Rising cybersecurity risks to drivers as their cars become increasingly powered by and connected to computers have prompted federal auto-safety regulators to start a new office focusing on the threat.
“These interconnected electronics systems are creating opportunities to improve vehicle safety and reliability, but are also creating new and different safety and cybersecurity risks,” David Strickland, head of the National Highway Traffic Safety Administration, said in testimony before a Senate Commerce Committee hearing today. “We don’t want to be behind the eight ball.”
A new office within the agency to research vehicle-electronics safety will look at risks to the systems in cars and those that communicate with other vehicles.
NHTSA is conducting a pilot project in Ann Arbor, Mich., of so-called talking-car technology intended to prevent crashes.
Senate Commerce Committee Chairman Jay Rockefeller, a West Virginia Democrat, said while he’s excited about safety improvements through technology, he’s concerned about new risks including hacking.
“As our cars become more connected — to the Internet, to wireless networks, with each other, and with our infrastructure — are they at risk of catastrophic cyber attacks?” Rockefeller asked.
Remote access
Regulators are preparing for the possibility that cars could be accessed remotely in the future, though now a person would need to have physical access to a vehicle to redirect its electronic functions, Strickland said.
“If there is a chance of it happening, we have to address it,” Strickland told reporters after leaving the hearing.
NHTSA, part of the U.S. Transportation Department, was criticized by Congress and safety advocates in 2010 for lacking expertise in automotive electronics during hearings about Toyota Motor Corp.’s unintended-acceleration recalls.
No electronic cause was found for the incidents after the agency asked NASA and the National Academy of Sciences for help with the probe.
Cars and light trucks are increasingly controlled electronically rather than mechanically, from acceleration and starting to rolling down the windows.

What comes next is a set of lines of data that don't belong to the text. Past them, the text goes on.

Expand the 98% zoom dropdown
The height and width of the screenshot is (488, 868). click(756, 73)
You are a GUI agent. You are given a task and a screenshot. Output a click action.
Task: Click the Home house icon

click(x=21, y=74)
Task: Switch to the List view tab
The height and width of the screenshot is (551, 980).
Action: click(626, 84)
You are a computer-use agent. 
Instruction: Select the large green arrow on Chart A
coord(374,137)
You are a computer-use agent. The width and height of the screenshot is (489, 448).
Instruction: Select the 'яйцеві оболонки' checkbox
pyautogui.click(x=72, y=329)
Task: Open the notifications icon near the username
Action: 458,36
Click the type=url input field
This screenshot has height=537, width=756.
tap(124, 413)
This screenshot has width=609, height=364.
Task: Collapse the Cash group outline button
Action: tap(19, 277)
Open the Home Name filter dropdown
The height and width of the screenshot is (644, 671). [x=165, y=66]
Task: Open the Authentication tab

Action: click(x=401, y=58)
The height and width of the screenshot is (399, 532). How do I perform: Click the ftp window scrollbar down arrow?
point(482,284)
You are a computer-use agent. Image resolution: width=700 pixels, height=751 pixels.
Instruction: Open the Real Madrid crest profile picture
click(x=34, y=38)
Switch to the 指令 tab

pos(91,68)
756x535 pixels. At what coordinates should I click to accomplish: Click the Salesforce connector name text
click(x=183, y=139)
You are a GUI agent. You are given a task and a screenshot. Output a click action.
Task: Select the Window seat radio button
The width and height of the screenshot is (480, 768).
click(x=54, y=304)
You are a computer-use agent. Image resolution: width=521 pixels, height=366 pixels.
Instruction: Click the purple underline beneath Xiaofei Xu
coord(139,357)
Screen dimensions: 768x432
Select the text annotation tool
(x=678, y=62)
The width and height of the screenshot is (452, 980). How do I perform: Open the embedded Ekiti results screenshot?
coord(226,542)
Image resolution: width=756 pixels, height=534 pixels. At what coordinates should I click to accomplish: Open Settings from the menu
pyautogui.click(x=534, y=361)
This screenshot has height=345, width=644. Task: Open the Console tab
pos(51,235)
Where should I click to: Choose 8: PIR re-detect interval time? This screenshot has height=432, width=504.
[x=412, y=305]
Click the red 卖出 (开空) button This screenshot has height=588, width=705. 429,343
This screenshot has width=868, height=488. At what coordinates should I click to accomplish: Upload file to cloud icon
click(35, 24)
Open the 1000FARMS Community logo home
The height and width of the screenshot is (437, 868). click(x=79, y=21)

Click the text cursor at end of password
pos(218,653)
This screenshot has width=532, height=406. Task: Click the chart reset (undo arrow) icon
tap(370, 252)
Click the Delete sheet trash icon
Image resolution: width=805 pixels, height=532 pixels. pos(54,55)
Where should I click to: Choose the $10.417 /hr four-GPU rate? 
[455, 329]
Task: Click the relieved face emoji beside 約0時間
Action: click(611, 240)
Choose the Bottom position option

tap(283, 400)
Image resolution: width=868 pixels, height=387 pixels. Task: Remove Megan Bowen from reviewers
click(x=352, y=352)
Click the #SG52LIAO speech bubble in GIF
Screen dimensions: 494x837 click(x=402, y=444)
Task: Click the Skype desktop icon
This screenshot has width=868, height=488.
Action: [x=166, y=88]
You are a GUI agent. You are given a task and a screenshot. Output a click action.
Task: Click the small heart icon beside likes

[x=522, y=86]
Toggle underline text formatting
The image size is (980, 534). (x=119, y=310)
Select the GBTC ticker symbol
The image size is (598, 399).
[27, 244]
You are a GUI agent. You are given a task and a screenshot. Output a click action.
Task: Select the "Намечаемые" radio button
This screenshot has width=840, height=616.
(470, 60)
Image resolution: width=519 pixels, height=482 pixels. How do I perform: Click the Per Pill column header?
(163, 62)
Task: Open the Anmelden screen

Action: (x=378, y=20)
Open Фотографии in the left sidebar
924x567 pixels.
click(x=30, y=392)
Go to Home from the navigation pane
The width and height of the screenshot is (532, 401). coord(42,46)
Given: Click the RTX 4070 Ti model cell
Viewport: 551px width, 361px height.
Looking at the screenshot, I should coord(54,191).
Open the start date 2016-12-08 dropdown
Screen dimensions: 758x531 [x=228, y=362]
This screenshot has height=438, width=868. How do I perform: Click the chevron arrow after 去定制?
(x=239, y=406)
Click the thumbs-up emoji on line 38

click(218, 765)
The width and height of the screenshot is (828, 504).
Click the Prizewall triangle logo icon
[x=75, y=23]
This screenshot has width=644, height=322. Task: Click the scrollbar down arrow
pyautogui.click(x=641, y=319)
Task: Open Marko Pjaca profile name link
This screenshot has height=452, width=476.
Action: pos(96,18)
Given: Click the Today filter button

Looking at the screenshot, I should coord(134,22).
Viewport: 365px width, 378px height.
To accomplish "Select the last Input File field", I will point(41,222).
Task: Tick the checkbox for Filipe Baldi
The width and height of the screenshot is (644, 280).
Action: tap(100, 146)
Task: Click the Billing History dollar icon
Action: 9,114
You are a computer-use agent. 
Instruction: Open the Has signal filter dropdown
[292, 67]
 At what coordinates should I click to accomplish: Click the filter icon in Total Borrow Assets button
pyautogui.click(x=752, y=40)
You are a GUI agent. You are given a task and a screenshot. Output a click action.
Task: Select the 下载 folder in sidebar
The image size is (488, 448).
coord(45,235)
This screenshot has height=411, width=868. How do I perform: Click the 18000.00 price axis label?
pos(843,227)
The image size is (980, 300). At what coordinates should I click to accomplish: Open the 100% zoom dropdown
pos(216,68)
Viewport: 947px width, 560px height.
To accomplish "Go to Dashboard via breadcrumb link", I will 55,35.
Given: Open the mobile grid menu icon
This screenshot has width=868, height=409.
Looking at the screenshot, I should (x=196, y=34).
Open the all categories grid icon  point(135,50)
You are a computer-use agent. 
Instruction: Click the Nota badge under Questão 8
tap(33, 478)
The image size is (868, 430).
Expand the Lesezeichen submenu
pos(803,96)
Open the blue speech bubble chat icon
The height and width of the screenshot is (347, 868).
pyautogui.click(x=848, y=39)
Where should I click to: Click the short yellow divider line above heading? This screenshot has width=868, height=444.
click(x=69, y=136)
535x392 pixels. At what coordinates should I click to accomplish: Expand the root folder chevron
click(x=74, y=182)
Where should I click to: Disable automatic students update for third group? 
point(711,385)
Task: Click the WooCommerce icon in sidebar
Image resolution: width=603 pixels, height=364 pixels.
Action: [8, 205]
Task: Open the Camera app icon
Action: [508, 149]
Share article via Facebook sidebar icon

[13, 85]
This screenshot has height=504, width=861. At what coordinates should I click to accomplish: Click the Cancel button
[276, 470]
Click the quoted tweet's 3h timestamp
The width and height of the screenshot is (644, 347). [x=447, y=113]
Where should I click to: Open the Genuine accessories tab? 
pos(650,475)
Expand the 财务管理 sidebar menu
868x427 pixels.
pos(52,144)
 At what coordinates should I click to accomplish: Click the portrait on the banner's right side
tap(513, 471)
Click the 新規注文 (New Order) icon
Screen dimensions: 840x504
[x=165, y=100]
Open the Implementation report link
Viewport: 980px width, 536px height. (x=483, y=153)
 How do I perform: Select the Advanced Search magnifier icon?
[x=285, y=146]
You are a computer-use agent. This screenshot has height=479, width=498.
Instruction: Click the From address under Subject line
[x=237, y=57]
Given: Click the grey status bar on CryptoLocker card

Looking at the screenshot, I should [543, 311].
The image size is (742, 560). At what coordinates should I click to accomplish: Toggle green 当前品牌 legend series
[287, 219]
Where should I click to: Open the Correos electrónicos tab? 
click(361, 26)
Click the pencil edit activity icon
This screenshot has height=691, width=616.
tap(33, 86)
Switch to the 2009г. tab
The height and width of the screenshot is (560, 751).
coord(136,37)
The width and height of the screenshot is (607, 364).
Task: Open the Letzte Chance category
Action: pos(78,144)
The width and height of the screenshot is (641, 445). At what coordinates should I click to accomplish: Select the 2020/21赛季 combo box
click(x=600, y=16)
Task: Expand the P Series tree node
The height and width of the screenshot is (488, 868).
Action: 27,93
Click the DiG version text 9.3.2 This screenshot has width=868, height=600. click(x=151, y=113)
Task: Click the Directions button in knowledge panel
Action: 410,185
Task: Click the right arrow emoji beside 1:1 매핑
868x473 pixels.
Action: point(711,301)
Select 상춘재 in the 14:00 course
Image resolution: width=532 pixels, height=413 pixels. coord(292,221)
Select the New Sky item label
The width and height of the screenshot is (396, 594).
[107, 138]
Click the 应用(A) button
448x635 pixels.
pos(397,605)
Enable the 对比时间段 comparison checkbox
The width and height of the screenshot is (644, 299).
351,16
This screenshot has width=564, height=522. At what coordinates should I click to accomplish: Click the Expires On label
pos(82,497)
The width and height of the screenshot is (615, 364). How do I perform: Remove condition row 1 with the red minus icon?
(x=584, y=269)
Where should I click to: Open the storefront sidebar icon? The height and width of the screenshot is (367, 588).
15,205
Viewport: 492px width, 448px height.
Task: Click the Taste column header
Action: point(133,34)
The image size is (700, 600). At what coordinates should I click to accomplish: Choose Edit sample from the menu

Infotainment systems connect drivers to satellite and wireless networks.
100 million
Today’s typical luxury car has more than 100 million lines of computer code, while software and electronics account for 40 percent of the car’s cost and half of warranty claims, said John D. Lee, a professor at the University of Wisconsin-Madison’s industrial and systems engineering department.
Lee also testified at today’s hearing in Washington.
NHTSA and others developing new vehicle-control technologies need consumers to accept them if they’re to penetrate the market and provide safety benefits, Strickland said.
If consumers don’t trust the technology, they won’t buy it, he said.
“Cybersecurity is hard,” he told reporters. “Even the best systems in the world can be compromised, as we have seen.”